# [Your task]
Reproduce the stretch of the listing below from the line containing "Task: Click the download" through the end of the listing, with every line and request included, and offset each coordinate in the answers by adding 111 to it. Leave the pictures out.

#### Recorded data ####

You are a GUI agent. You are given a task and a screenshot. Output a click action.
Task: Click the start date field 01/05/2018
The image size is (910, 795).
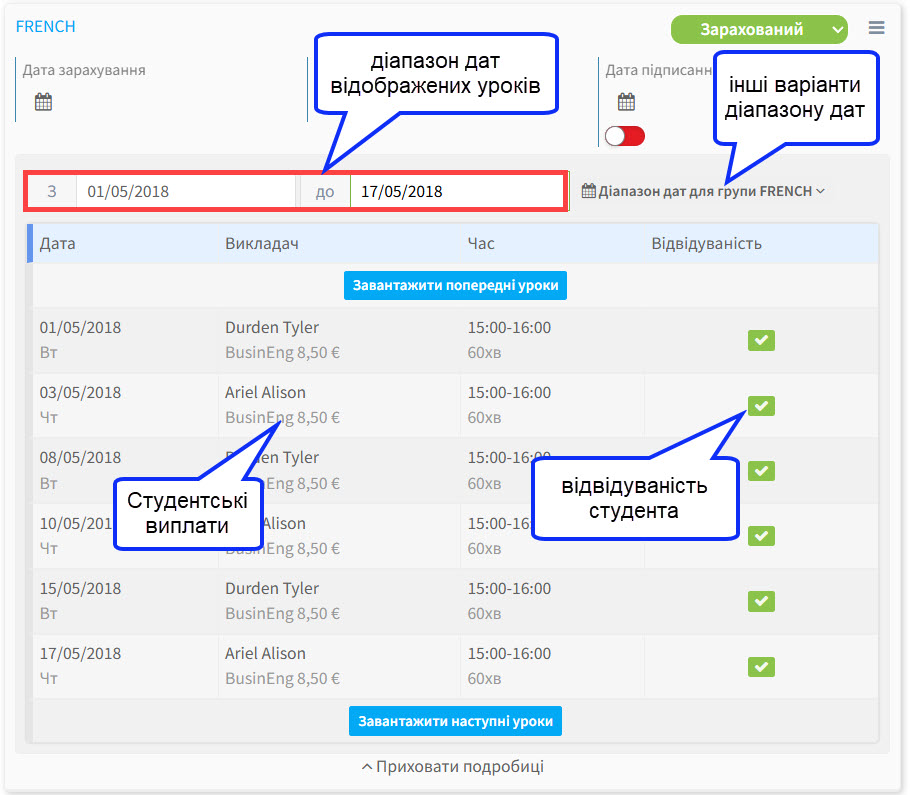(186, 191)
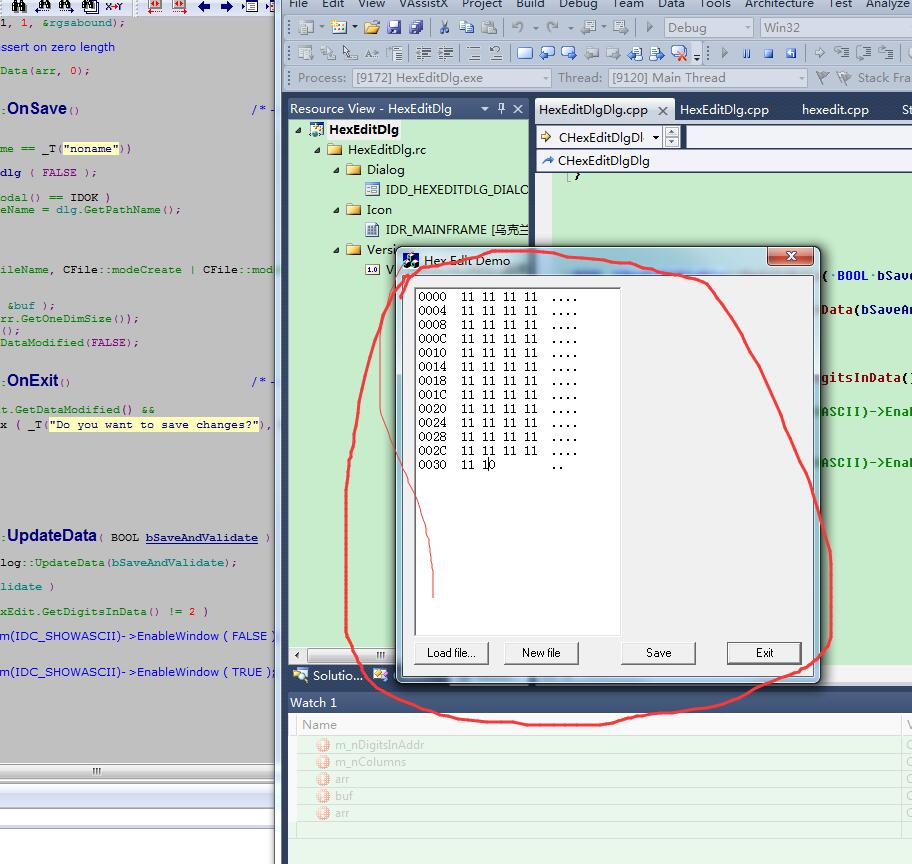
Task: Click the Step Into debug icon
Action: tap(843, 53)
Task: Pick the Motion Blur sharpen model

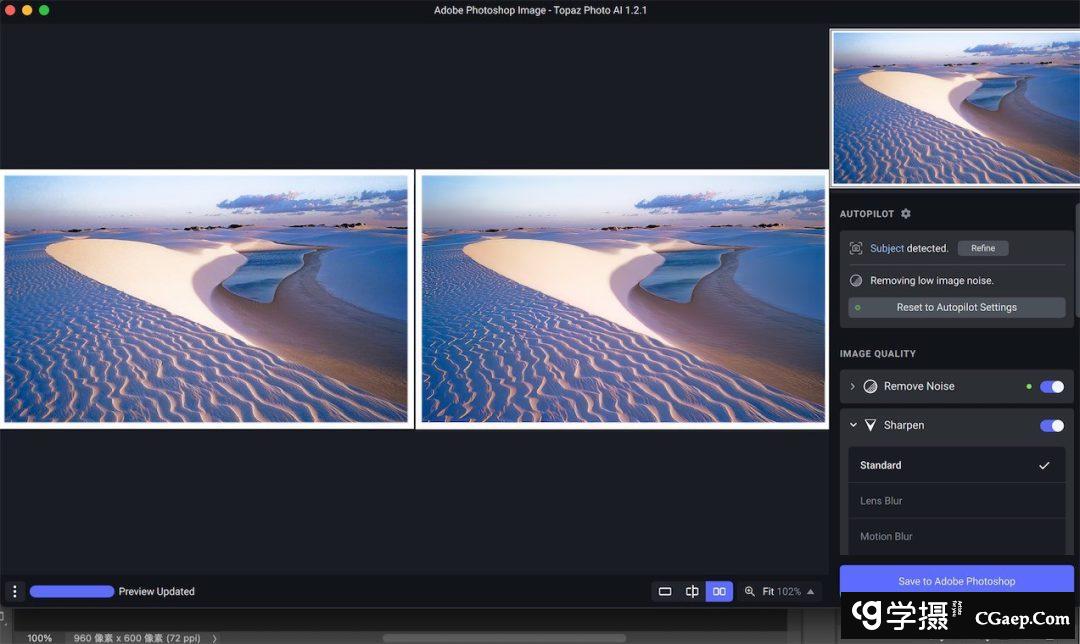Action: (955, 537)
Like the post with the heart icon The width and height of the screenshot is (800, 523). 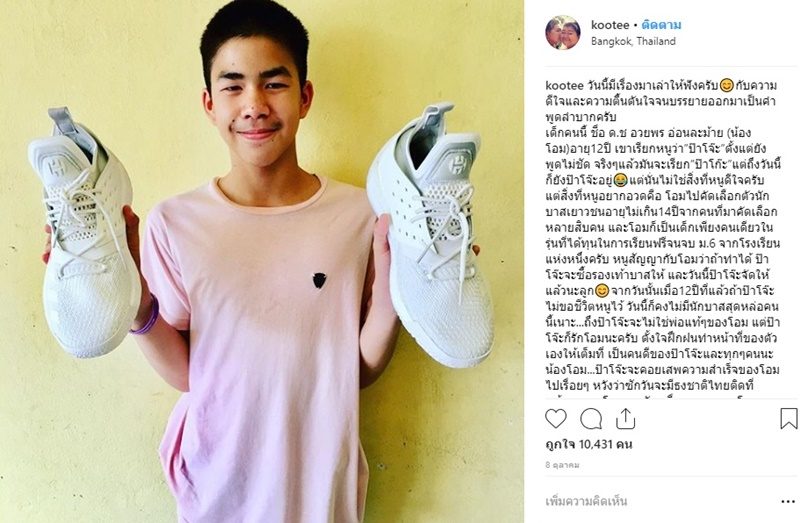556,418
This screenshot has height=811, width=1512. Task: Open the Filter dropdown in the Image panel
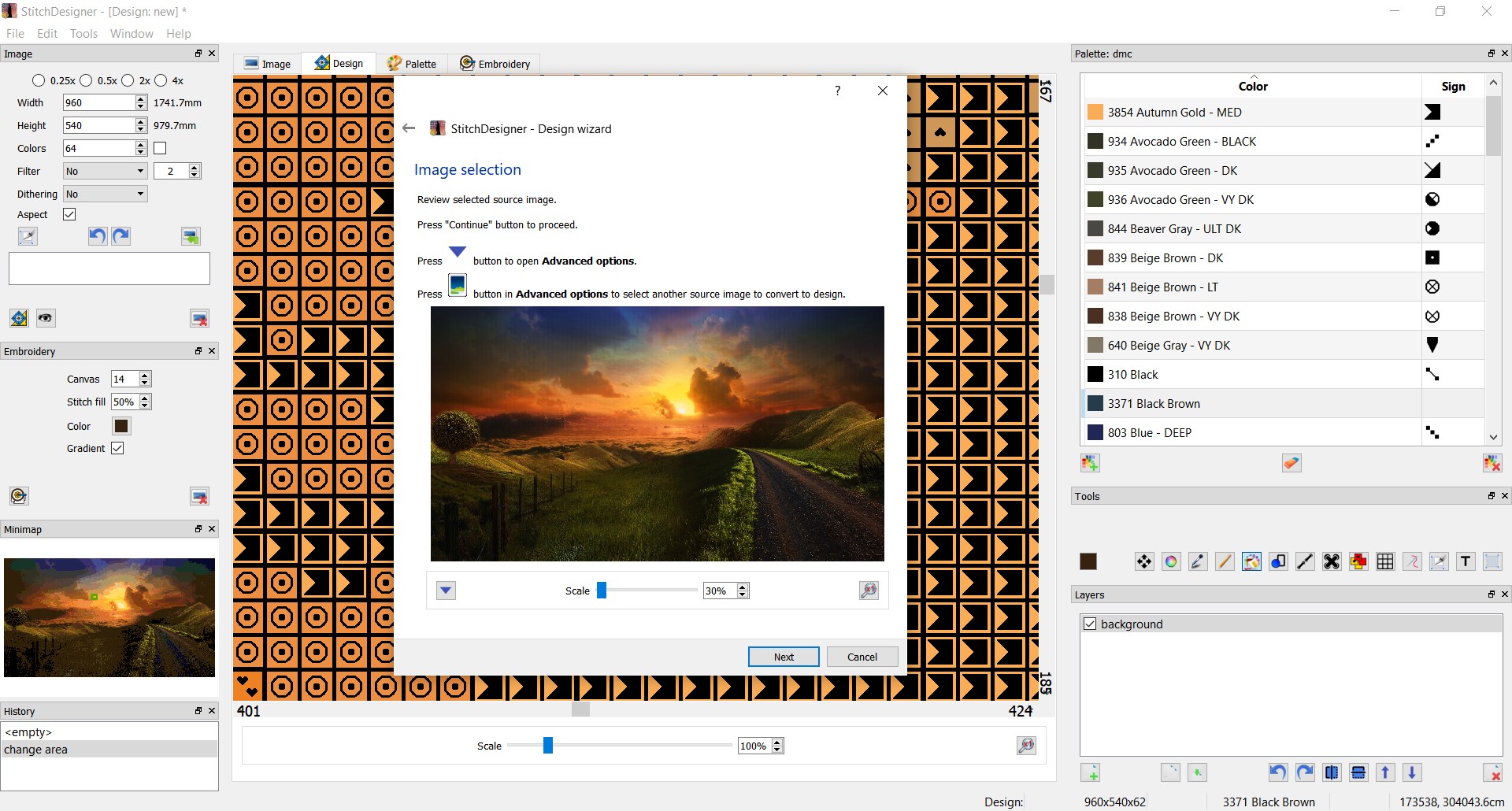[x=104, y=171]
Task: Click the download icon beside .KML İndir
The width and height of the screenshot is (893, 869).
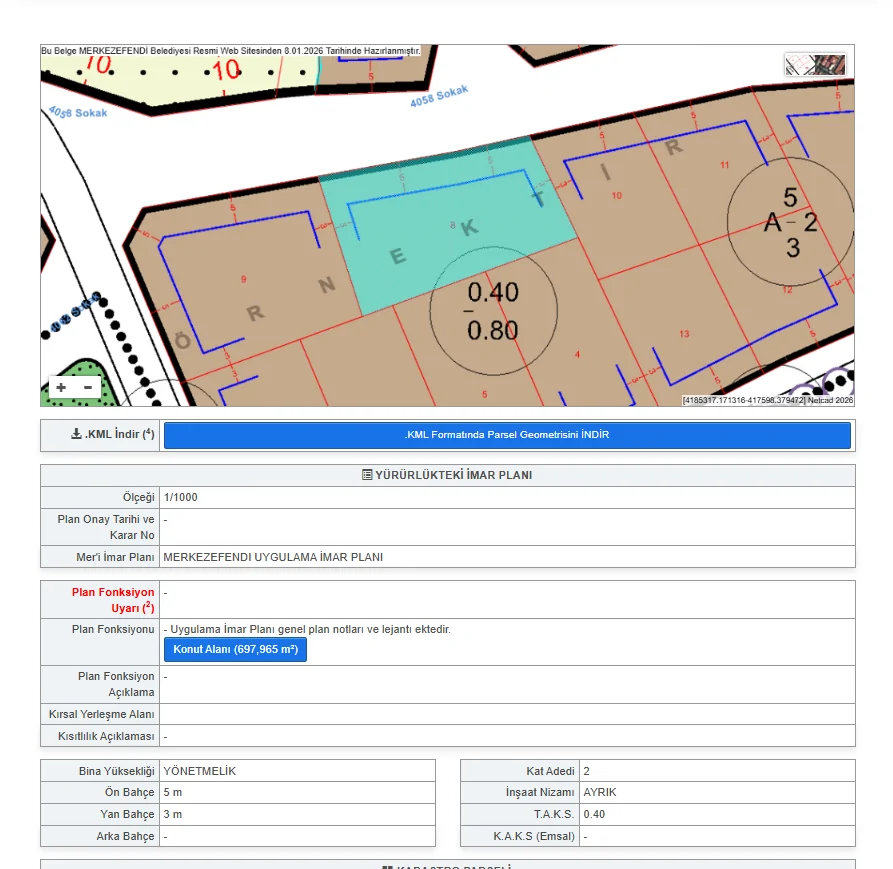Action: [76, 435]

####

# [Written response]
Task: Click the download icon beside .KML İndir
The width and height of the screenshot is (893, 869).
Action: [187, 546]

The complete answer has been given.